Increased lucre for the nuclear weapons complex maintains Obama’s inconsistency on the Bomb. He wrote his senior thesis at Columbia on the arms race and the nuclear freeze campaign. Two months after his first inauguration, he uttered these words in Prague: “So today, I state clearly and with conviction America’s commitment to seek the peace and security of a world without nuclear weapons.”

The Pentagon’s 2010 Nuclear Posture Review promised to avoid “new military missions or . . . new military capabilities” for nuclear weapons (don’t laugh, you’d be surprised how imaginative those guys can be). 2011 was even better: Obama signed the New START Treaty. It limits the number of operationally deployed nuclear warheads to 1550, a 30% decrease from the previous START Treaty, signed in 2002. New START also lowered limits on the number of launch platforms — ICBMs, ballistic missile launching subs, and nuke-equipped bombers.

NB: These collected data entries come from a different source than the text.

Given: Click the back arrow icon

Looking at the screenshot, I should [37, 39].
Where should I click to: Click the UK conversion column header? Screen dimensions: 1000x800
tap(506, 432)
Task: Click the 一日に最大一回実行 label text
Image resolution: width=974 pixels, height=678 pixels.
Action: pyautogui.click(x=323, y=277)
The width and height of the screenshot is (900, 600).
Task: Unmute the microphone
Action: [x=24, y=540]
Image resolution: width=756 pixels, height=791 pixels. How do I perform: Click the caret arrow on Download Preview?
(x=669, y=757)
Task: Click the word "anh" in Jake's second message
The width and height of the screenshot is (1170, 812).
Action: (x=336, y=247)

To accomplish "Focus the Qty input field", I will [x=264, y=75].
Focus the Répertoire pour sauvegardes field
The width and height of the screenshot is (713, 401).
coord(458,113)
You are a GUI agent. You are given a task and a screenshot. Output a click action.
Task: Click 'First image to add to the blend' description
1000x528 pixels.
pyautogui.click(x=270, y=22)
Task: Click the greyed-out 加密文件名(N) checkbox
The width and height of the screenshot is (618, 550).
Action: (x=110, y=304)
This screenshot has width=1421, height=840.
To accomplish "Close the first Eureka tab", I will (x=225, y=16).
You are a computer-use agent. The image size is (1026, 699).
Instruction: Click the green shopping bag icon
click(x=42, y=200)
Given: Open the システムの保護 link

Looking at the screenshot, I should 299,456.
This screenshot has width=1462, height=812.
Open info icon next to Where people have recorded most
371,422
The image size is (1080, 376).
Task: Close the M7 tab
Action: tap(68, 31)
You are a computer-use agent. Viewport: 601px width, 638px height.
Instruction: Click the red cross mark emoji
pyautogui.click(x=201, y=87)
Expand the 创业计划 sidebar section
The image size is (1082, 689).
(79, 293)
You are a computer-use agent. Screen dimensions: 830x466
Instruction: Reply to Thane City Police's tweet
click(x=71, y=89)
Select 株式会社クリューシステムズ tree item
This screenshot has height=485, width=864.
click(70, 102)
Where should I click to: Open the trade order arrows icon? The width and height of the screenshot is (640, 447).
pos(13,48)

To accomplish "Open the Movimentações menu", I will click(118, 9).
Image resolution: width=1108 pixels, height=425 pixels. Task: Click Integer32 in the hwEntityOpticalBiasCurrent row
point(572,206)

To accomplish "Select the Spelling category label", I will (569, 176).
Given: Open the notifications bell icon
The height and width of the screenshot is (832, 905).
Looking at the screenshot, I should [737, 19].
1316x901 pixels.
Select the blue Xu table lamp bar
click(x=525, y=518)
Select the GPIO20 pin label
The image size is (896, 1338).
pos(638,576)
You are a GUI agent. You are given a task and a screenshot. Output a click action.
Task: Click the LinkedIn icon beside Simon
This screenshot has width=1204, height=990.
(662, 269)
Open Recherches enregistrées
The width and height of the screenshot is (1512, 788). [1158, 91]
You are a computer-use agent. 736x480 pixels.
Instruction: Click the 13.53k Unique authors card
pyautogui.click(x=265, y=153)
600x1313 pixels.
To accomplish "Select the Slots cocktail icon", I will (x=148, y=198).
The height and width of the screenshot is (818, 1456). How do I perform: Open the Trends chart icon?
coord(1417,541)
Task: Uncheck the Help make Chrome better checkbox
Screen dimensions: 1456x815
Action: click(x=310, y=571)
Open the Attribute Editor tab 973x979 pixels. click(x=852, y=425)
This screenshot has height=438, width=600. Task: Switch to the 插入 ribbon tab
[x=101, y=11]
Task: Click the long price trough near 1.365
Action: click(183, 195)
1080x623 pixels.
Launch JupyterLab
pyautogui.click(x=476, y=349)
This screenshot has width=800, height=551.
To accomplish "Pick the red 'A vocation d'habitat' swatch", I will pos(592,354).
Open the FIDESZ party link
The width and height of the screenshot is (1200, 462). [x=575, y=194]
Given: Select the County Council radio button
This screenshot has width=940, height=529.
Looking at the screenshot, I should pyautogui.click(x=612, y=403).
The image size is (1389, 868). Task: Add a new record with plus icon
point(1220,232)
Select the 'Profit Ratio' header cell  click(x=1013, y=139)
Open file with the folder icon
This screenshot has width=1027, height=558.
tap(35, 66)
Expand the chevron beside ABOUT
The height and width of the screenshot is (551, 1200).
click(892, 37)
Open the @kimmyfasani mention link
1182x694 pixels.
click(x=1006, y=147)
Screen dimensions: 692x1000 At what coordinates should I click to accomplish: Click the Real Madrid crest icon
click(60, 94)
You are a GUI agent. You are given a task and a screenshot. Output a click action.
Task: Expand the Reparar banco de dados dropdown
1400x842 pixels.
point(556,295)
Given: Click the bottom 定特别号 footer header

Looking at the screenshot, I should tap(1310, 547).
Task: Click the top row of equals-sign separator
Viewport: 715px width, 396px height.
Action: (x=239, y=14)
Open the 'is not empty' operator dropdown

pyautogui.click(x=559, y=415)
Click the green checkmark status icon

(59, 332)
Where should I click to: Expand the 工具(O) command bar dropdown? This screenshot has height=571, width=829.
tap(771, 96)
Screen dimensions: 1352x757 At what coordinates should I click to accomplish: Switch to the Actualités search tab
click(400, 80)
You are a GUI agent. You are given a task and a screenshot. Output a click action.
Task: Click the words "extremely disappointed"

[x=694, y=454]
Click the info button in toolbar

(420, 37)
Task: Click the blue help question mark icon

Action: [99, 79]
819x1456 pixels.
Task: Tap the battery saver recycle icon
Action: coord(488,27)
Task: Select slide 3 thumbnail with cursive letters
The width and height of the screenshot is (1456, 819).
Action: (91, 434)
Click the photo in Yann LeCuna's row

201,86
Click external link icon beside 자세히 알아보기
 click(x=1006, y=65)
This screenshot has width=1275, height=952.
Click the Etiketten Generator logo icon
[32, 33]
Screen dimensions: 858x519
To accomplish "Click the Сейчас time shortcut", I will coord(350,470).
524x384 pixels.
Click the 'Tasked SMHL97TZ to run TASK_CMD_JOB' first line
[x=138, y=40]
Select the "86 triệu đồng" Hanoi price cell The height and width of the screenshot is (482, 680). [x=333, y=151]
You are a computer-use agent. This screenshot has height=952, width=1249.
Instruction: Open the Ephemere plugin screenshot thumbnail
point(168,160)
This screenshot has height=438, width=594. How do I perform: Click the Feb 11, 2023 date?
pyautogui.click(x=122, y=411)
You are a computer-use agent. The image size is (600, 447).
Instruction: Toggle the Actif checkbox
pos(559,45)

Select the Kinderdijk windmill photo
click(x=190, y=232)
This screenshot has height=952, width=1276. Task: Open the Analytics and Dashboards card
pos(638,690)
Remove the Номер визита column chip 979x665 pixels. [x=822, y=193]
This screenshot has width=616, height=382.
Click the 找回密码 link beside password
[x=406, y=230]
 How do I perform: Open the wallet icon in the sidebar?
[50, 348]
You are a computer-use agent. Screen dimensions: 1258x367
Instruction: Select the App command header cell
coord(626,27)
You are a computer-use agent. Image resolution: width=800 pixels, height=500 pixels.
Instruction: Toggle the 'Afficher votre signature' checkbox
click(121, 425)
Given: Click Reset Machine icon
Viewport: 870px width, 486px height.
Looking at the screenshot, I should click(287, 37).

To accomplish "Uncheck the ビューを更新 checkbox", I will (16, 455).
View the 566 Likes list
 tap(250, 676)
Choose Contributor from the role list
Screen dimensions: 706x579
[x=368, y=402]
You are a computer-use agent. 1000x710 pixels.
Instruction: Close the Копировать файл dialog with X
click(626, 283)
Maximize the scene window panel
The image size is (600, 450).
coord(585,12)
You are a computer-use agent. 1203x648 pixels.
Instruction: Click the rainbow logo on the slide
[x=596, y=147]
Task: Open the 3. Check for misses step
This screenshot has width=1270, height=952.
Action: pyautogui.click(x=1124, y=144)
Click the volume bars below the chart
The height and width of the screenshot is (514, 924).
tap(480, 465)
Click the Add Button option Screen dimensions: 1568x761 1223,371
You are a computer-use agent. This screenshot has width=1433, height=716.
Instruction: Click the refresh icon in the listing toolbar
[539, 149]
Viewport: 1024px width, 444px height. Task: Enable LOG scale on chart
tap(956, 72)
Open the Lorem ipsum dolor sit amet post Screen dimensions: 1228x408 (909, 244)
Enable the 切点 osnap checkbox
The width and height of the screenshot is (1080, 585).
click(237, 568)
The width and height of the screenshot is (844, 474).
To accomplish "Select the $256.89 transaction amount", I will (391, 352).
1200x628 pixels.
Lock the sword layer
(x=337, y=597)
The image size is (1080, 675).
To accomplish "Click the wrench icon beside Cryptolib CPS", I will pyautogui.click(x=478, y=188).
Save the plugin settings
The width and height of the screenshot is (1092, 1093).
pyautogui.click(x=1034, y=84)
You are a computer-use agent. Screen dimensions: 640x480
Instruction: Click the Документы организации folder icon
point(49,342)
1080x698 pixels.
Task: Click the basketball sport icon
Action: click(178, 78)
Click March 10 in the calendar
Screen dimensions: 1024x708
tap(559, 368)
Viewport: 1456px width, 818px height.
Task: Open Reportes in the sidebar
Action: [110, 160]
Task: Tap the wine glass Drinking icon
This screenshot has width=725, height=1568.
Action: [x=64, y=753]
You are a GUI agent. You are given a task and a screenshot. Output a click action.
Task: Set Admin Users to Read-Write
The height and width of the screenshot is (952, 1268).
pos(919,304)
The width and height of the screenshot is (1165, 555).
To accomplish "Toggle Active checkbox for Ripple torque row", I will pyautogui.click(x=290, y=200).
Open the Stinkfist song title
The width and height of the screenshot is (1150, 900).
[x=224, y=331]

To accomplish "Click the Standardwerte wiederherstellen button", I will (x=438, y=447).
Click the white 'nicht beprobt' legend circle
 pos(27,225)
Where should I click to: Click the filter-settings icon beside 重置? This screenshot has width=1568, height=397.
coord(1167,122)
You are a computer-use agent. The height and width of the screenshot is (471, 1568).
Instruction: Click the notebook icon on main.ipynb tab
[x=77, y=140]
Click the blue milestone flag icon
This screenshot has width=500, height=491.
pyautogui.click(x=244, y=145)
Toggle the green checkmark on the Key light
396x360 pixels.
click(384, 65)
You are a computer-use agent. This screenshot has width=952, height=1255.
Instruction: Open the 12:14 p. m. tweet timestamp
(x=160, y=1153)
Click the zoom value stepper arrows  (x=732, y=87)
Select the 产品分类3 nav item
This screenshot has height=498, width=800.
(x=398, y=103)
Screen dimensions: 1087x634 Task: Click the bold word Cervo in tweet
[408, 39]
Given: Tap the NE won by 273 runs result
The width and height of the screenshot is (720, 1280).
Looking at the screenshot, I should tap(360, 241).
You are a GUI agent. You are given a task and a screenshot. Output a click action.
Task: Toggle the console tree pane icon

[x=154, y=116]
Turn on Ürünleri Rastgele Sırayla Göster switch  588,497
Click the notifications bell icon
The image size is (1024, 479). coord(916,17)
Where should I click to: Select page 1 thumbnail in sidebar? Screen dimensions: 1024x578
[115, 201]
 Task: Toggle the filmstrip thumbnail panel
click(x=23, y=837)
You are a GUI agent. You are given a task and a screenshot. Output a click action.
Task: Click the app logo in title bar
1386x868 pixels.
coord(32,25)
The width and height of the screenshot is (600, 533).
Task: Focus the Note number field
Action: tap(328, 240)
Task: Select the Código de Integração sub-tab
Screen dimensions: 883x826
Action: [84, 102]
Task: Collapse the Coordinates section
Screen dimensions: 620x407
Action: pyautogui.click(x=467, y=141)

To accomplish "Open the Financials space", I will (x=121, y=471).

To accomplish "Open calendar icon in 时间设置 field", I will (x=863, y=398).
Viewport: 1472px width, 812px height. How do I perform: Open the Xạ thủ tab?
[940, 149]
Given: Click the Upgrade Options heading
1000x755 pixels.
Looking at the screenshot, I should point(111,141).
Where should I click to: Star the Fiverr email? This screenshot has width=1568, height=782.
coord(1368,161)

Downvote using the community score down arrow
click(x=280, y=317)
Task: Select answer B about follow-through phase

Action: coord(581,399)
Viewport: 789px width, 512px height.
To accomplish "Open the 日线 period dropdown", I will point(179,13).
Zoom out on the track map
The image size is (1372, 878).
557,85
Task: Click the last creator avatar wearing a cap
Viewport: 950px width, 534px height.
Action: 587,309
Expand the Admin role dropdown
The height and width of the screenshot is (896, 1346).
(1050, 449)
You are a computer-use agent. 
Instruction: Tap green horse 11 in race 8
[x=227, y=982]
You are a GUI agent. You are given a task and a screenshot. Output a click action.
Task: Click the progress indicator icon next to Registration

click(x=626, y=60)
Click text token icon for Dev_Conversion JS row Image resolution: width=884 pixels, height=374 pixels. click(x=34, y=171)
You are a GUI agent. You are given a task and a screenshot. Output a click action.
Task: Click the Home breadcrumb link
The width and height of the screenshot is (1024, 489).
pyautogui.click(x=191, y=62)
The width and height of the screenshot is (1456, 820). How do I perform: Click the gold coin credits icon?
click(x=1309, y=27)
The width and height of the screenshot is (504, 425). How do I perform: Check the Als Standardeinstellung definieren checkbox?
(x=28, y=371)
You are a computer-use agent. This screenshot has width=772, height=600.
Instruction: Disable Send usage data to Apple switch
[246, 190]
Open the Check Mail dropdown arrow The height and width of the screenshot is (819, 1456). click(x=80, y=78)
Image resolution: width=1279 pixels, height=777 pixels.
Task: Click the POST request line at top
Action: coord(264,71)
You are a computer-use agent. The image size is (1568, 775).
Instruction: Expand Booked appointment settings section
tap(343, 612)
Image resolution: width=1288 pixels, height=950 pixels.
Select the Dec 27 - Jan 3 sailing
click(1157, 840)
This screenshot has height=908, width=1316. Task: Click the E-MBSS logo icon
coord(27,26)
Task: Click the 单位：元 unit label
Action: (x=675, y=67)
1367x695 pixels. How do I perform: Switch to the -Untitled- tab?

At the same time, his State Department refuses—under first Hilary Clinton and now John Kerry—to present the Comprehensive Test Ban Treaty to the Senate for ratification out of timidity over expected resistance (never mind that the US has essentially figured out ways to circumvent the Treaty’s spirit if not letter; the CTB was once the ‘holy grail’ for arms control and disarmament advoates).

That same State Department refrains—under both Hilary Clinton and John Kerry—from getting tough with Pakistan over its years-long obstruction of United Nations-sponsored negotiations over a global ban on the stuff needed to make bombs. (Pakistan is the country building them faster than any other; how about: ‘we’ll ground the killer drones in exchange for a fissile material cut-off?’). And Obama now wants to outspend Reagan on nuclear weapons maintenance, design and production.

Winding down nuclear weapons spending, and eventually abolishing the things (for which no negotiations are underway) has been the right thing to do since the first bomb exploded in the New Mexico desert in 1945. State Department support for the coup in Ukraine and the resultant saber rattling (echoes of August 1914?) make it as urgent as ever.

Steve Breyman was 2011-12 William C. Foster Visiting Scholar Fellow in the Euro-Atlantic Security Affairs Office of the Bureau of Arms Control, Verification and Compliance at the US Department of State where he worked fruitlessly on reforming nuclear weapons policy.